I start and stop writing these things again and again. It does seem to be a cycle. It used to happen with journals I would scribble down in spiral notebooks as well. There would be huge gaps of time uncharted and often forgotten without the proof. I don't think it's a lack of ability to sustain, but it wouldn't surprise me if that were the case.

I have found myself doing the same thing with the on-line movie reviews that I write for IMDb. Sometimes I will go for maybe nine months straight writing about every film I have seen during that time. Once I skip one, though, I tend to stop.

I have lots and lots of scripts, sketches, shorts, and books in various stages of development collecting dust on my thumb drive. A couple months ago I found myself working on a stage adaptation for one of my favorite films. I am hoping to produce it in the near future. The prospect of a production at the other end made the process that much easier. Granted it was mostly a formatting and editing gig, but the quick start to finish was the inspiration I had been seeking to help get me energized again.


I have worked on and finished innumerable writings over the years. Without the glimmer of a production on the horizon, though, I start to lose sight of why I bother. Additionally, most of the productions I have worked on never carried with it a wrap party, a completed product, or any semblance of closure besides less contact with those involved.

I'm a very focused person, but often times I'm very focused on what's next, what's new, what's fresh.

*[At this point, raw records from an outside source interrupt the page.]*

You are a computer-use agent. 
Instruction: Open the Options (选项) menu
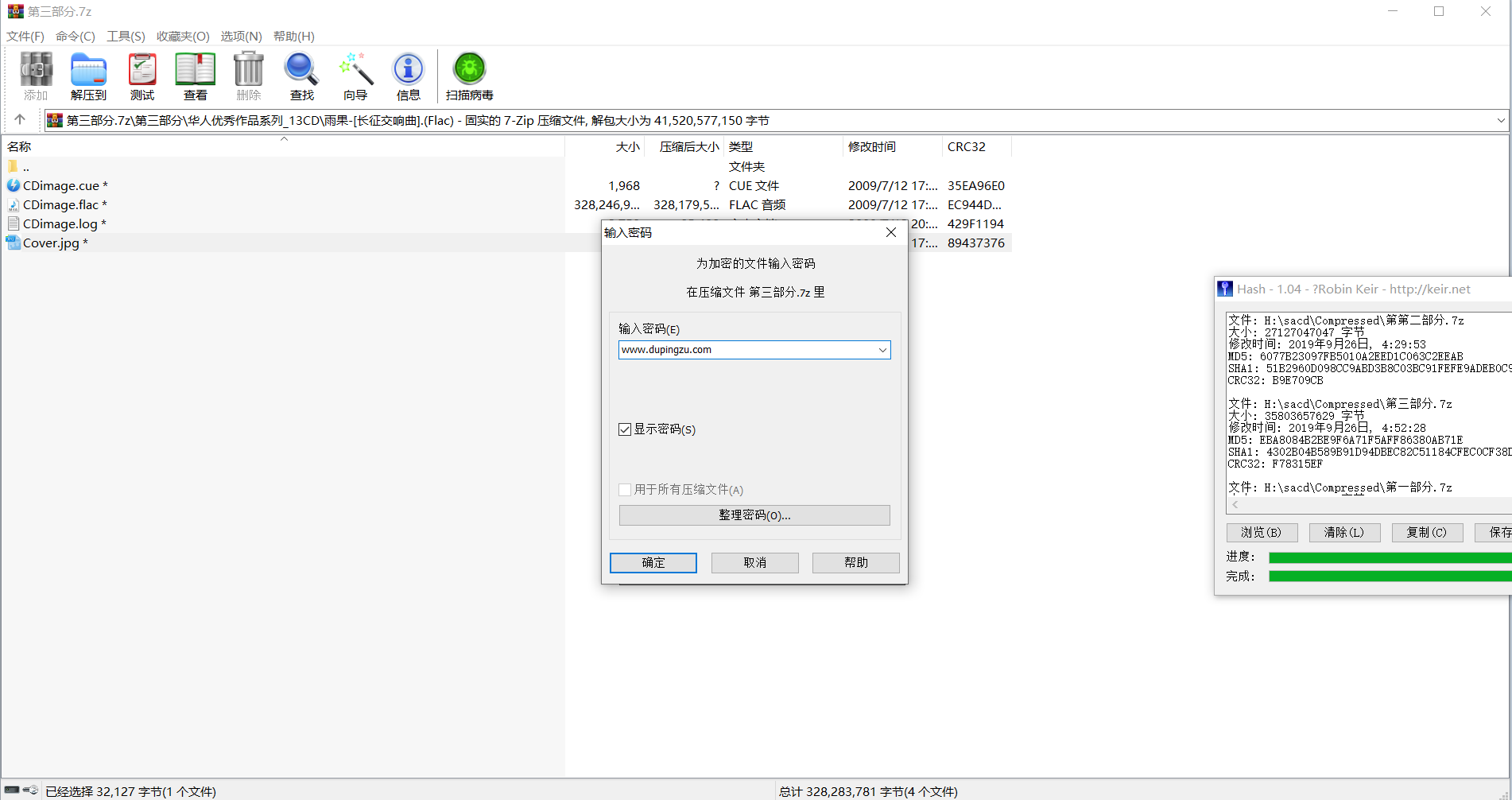click(241, 37)
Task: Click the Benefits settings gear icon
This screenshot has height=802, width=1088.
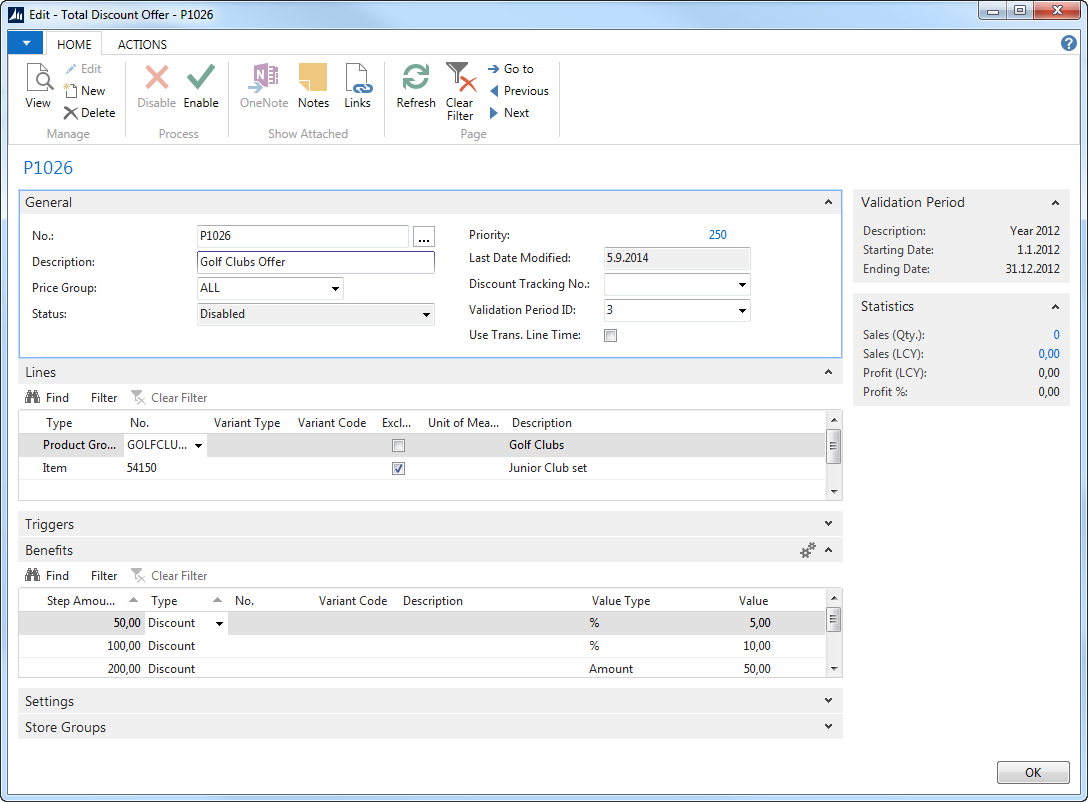Action: (807, 550)
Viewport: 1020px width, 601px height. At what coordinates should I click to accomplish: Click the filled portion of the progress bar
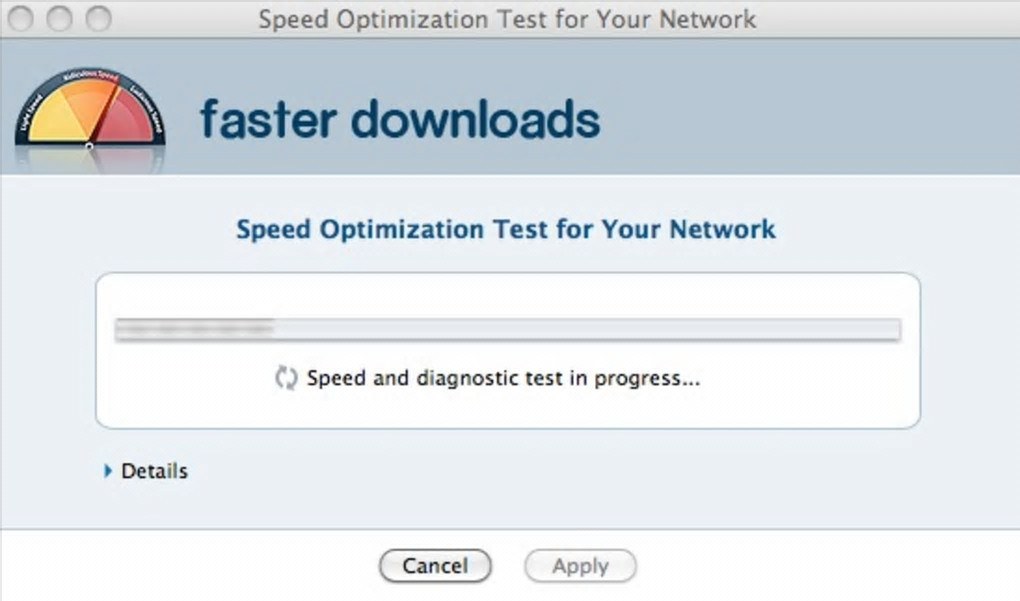pyautogui.click(x=194, y=330)
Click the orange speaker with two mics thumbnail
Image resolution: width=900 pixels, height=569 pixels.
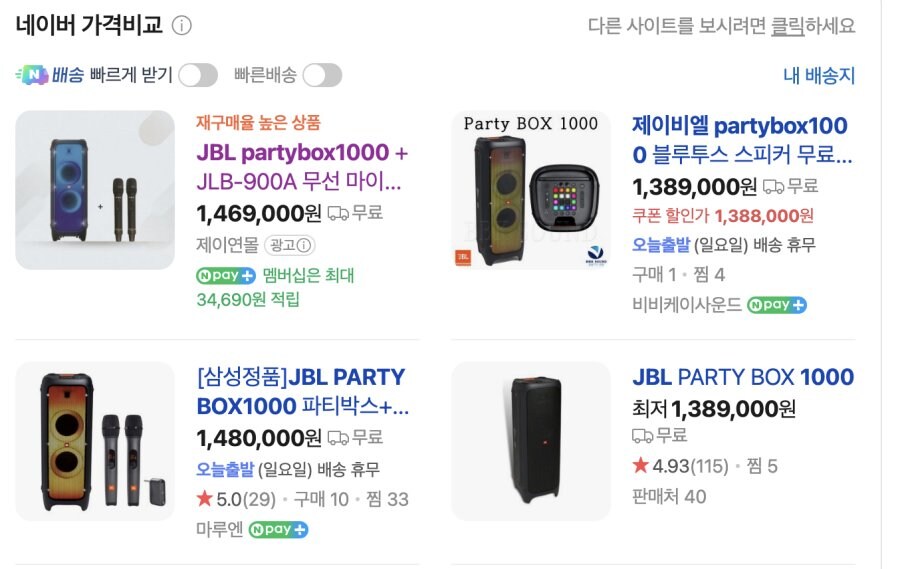(x=95, y=441)

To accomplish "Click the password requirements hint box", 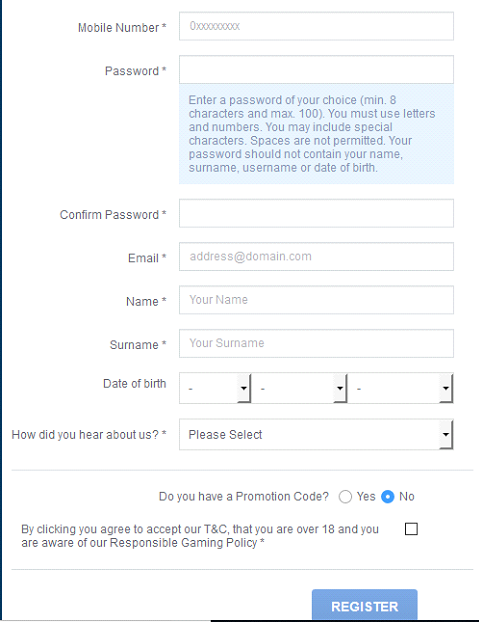I will [x=316, y=134].
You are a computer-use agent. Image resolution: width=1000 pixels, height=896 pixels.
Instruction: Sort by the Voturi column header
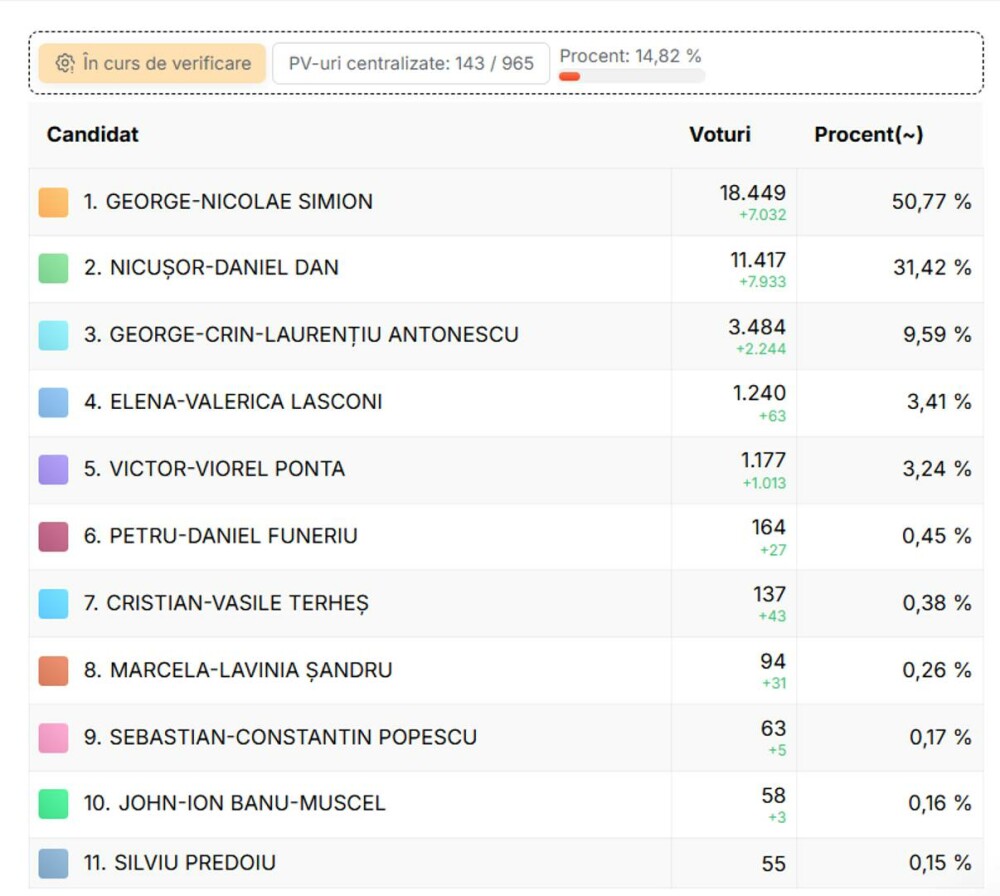pyautogui.click(x=719, y=134)
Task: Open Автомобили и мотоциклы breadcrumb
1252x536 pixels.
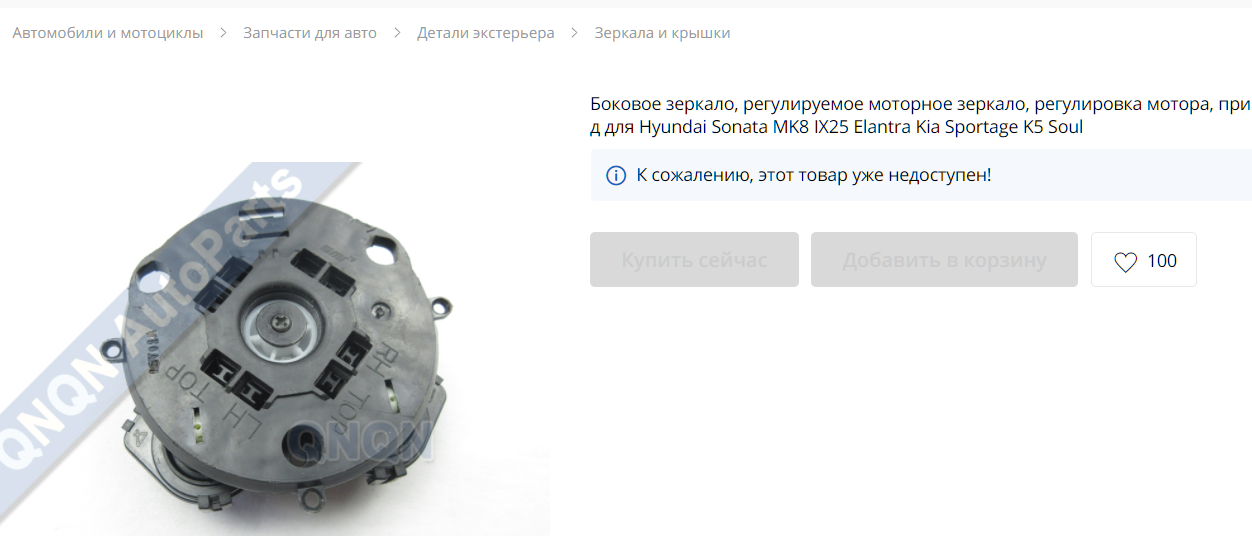Action: pos(108,33)
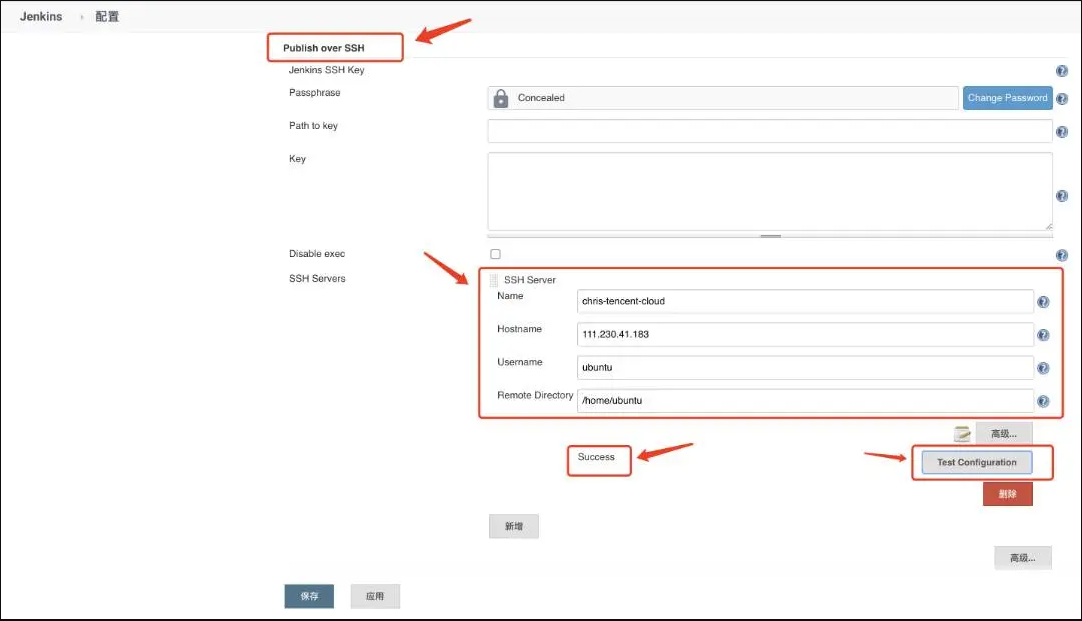Viewport: 1082px width, 621px height.
Task: Click help icon next to Jenkins SSH Key
Action: tap(1061, 71)
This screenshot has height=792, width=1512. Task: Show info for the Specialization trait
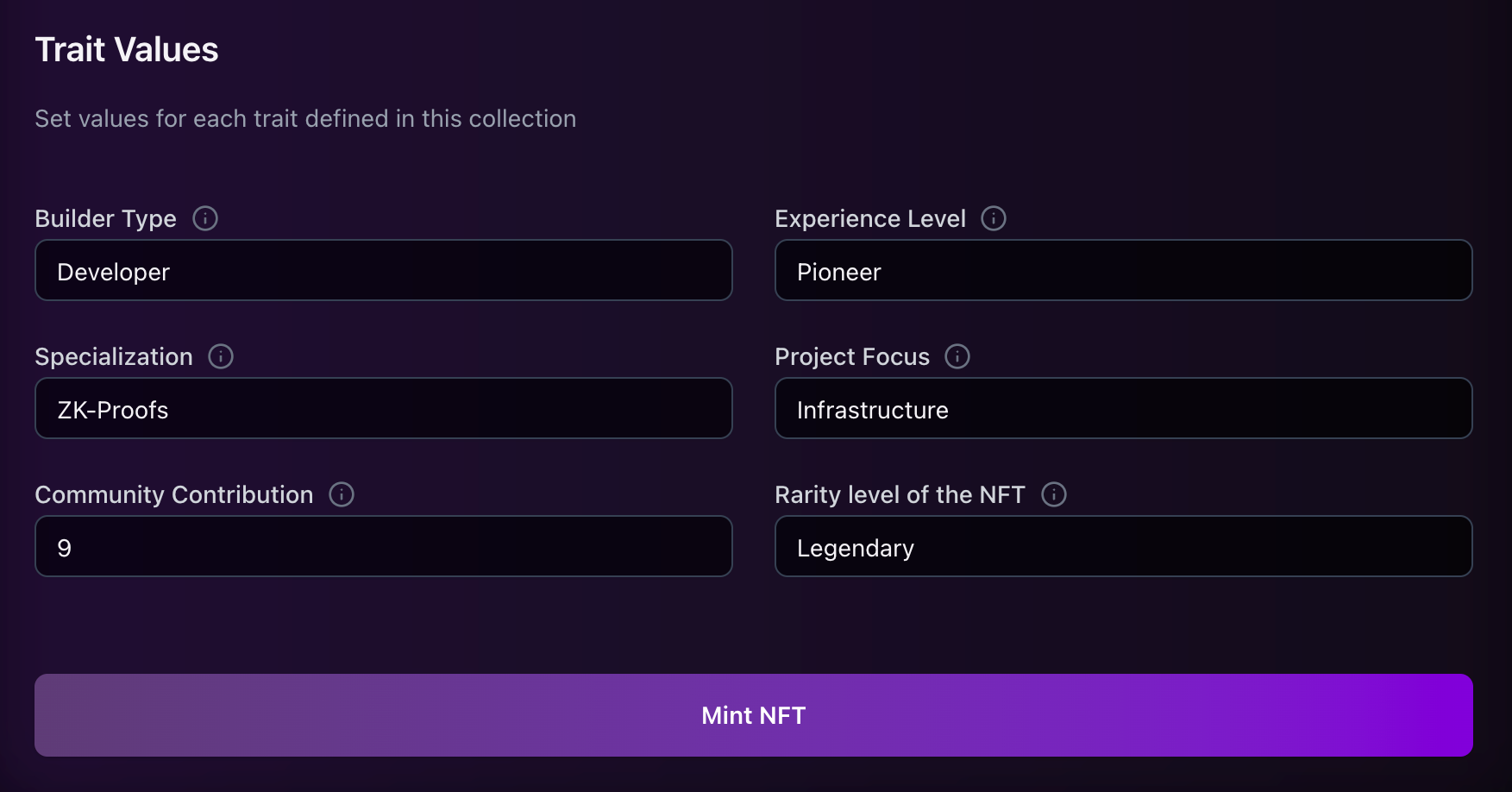tap(221, 356)

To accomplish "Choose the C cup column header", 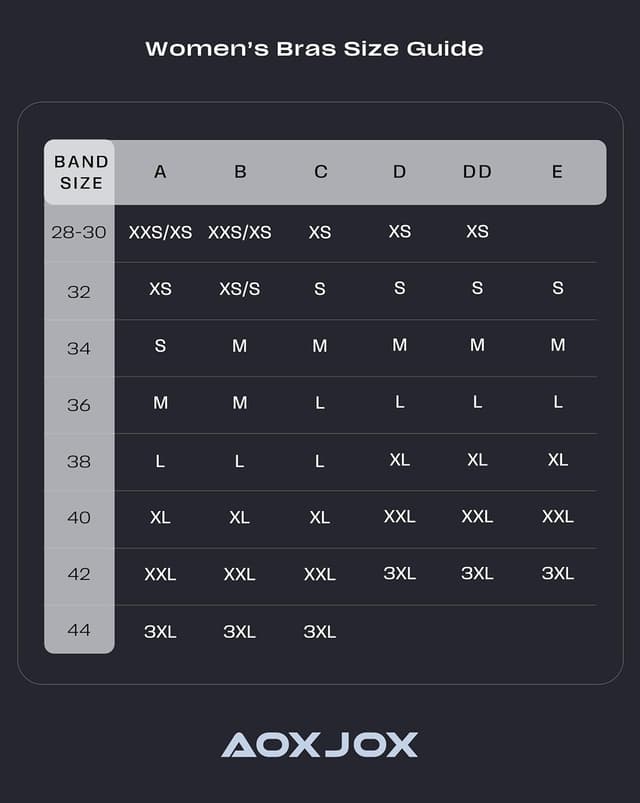I will coord(320,172).
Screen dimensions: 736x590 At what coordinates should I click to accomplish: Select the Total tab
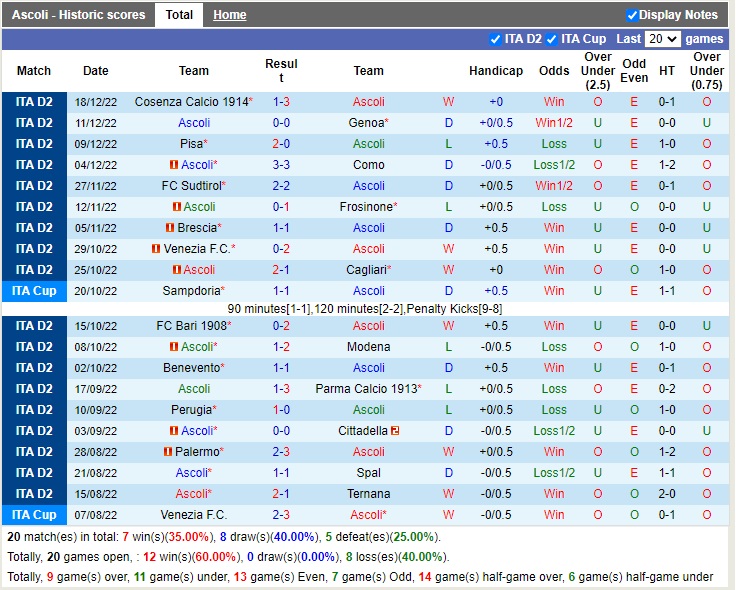tap(179, 15)
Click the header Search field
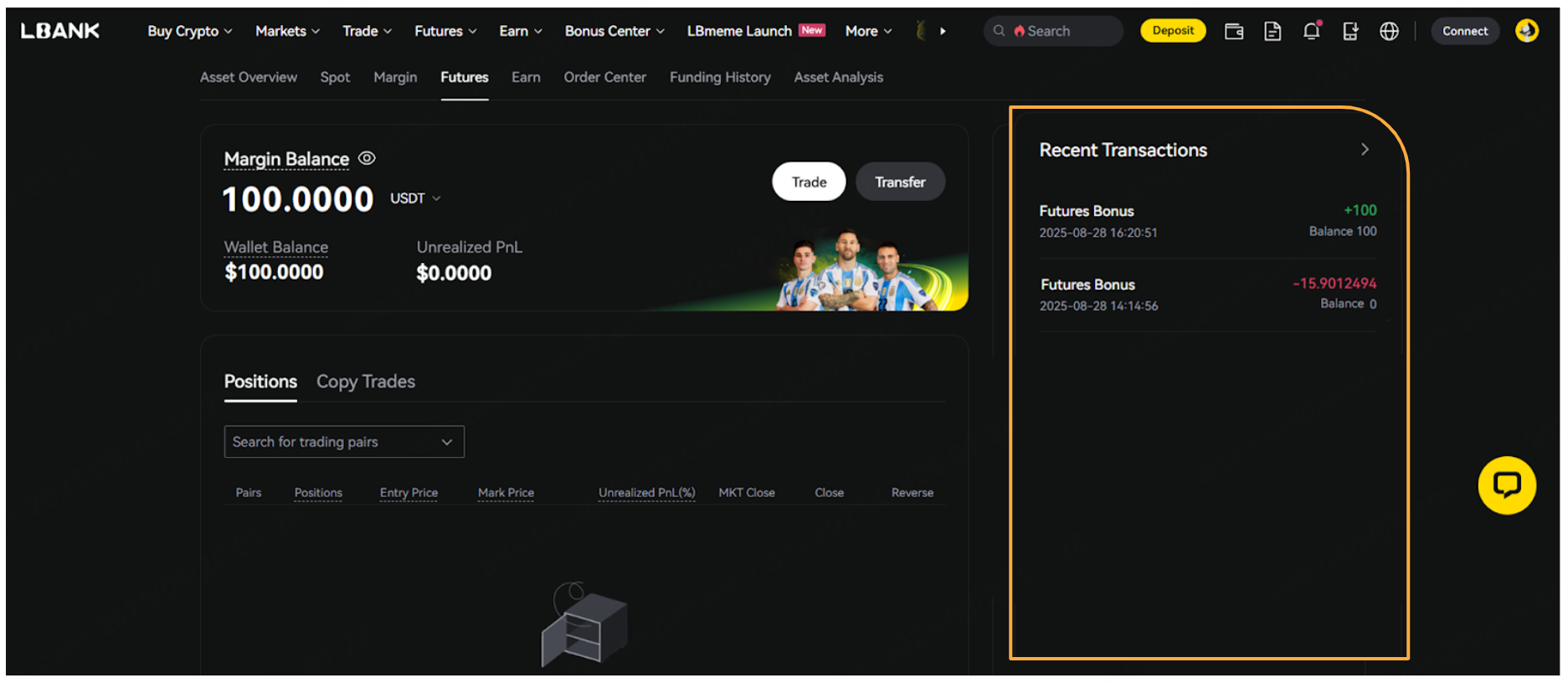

After awhile most things in your life become the all too familiar peanut butter and jelly sandwiches. I get bored easily, especially when life starts to feel like act three of a movie where everything goes back to the mundane once that act two excitement has left town.

I wonder how long that will be for this page.

Again.

2 comments:

  1. I've come to the conclusion that my best life's work was the Def Leppard story I wrote in 1983 where, through wacky happenstace, I ended up living with all of them in a house for the summer, Monkees-style. It was about 300 pages long. I wish to God I still had that because I'd read it tonight.

    Then again, every time I hear what Sam Dunn's up to (currently finishing a doc on Maiden), I get fired up to start a new music-related memoir of some kind.

    Reading your post here inspired me even more!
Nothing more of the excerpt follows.